• **EXERCISE**: Reproduce the proxy statement excerpt from "MISCELLANEOUS" to "forwarding such material.", swapping "telegram" for "email".

• **SOURCE EXCERPT**:
* Begin *

Notice of a shareholder's intent to nominate a director at the next annual
meeting must be delivered to the Secretary of the Company not less than 90 days
prior to the meeting or in lieu of delivery to the Secretary of the Company, the
notice may be mailed to the Company by certified mail, return receipt requested,
but shall be deemed to have been given only upon actual receipt by the Secretary
of the Company. A copy of the Bylaws may be obtained from the Secretary of the
Company.

                                 MISCELLANEOUS

     The Company will bear all of the costs of the solicitation of proxies for
use at the Meeting. In addition to the use of the mails, proxies may be
solicited by personal interview, telephone and telegram by directors, officers
and employees of the Company, who will undertake such activities without
additional compensation. Banks, brokerage houses and other institutions,
nominees or fiduciaries will be requested to forward the proxy materials to the
beneficial owners of Common Stock held of record by such persons and entities
and will be reimbursed for their reasonable expenses incurred in connection with
forwarding such material.

* End *

• **MATERIAL**:
* Begin *

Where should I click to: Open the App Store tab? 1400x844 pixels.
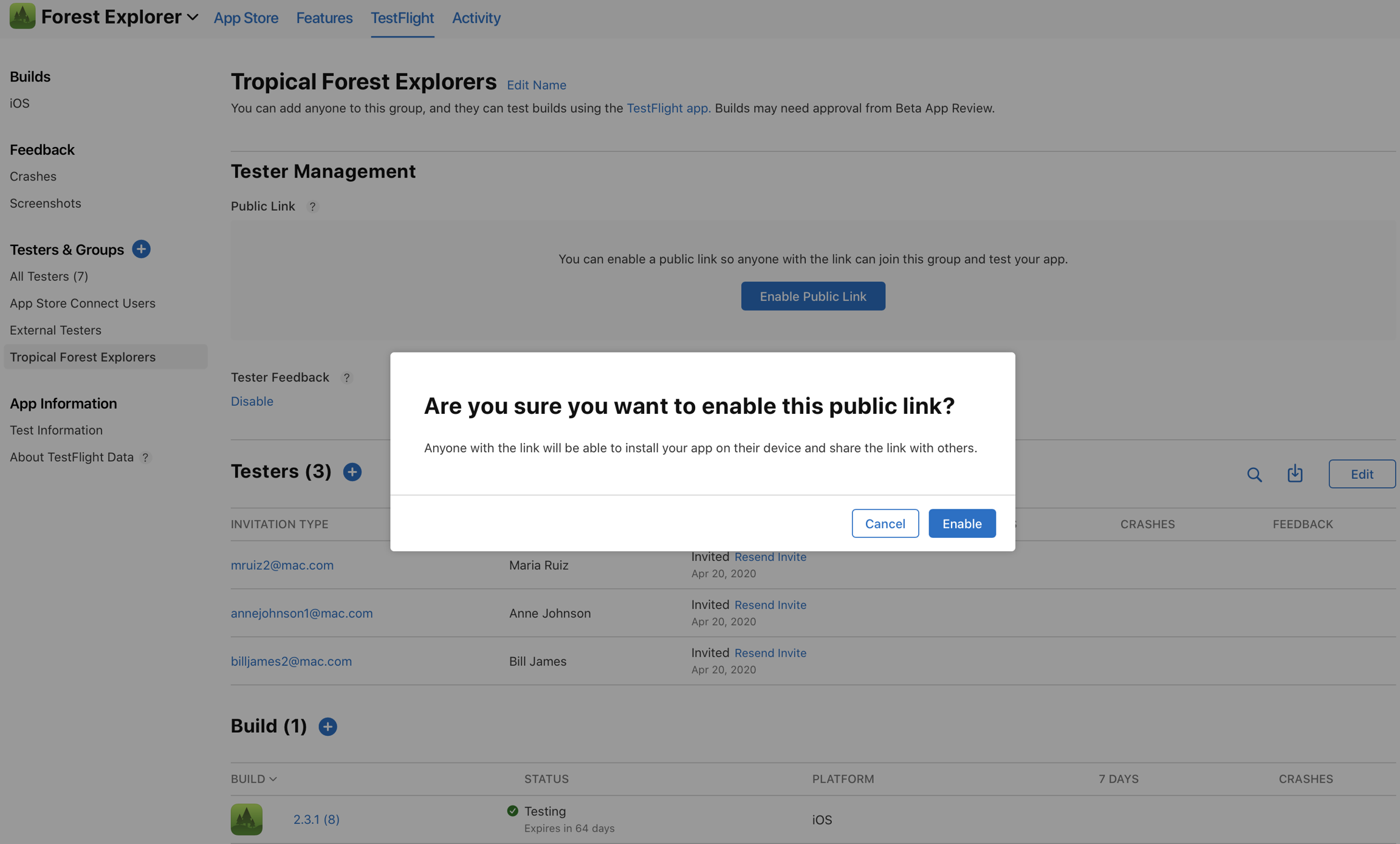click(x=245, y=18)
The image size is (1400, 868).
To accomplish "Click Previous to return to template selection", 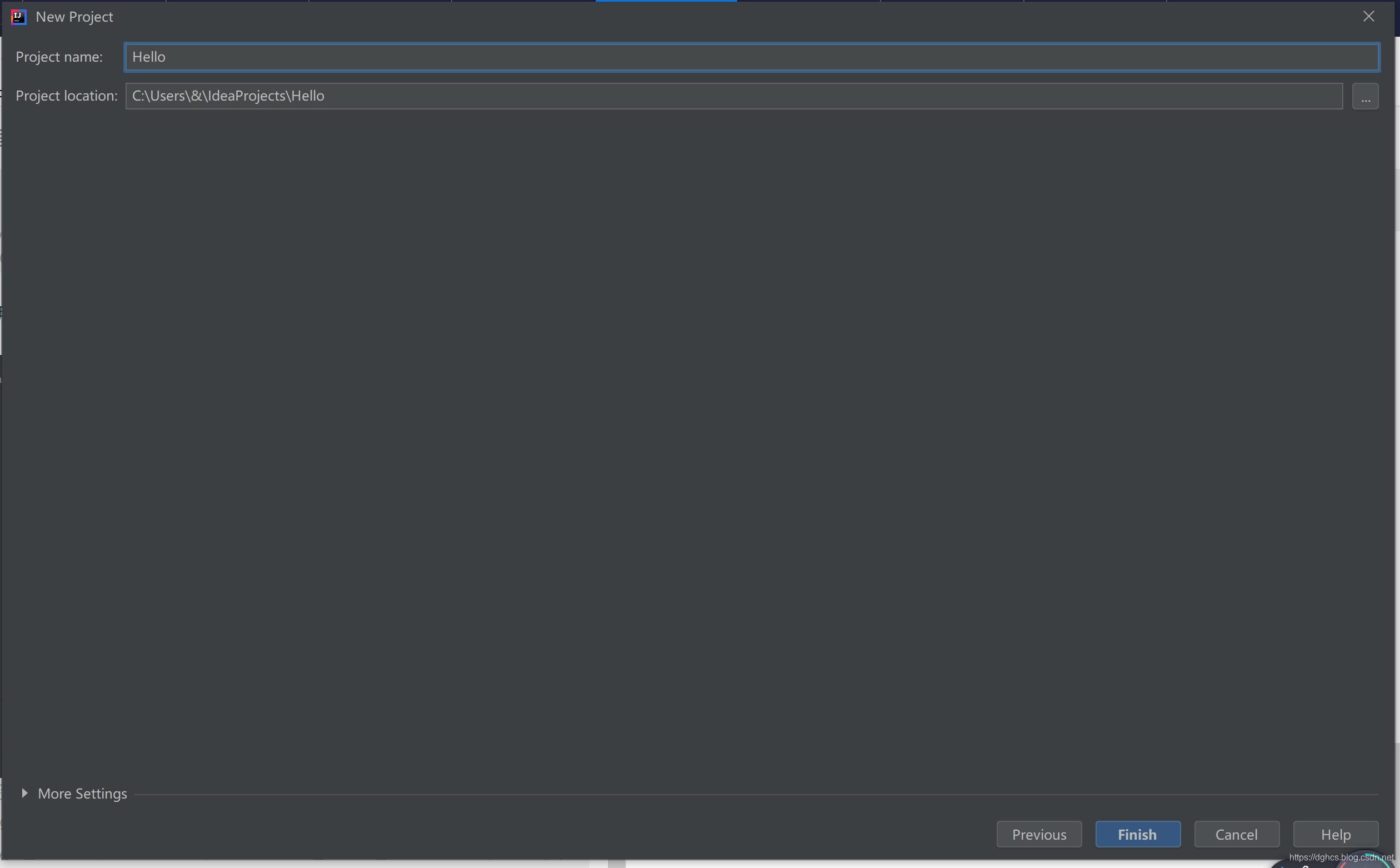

* End *

• **THE RESULT**:
MISCELLANEOUS

     The Company will bear all of the costs of the solicitation of proxies for
use at the Meeting. In addition to the use of the mails, proxies may be
solicited by personal interview, telephone and email by directors, officers
and employees of the Company, who will undertake such activities without
additional compensation. Banks, brokerage houses and other institutions,
nominees or fiduciaries will be requested to forward the proxy materials to the
beneficial owners of Common Stock held of record by such persons and entities
and will be reimbursed for their reasonable expenses incurred in connection with
forwarding such material.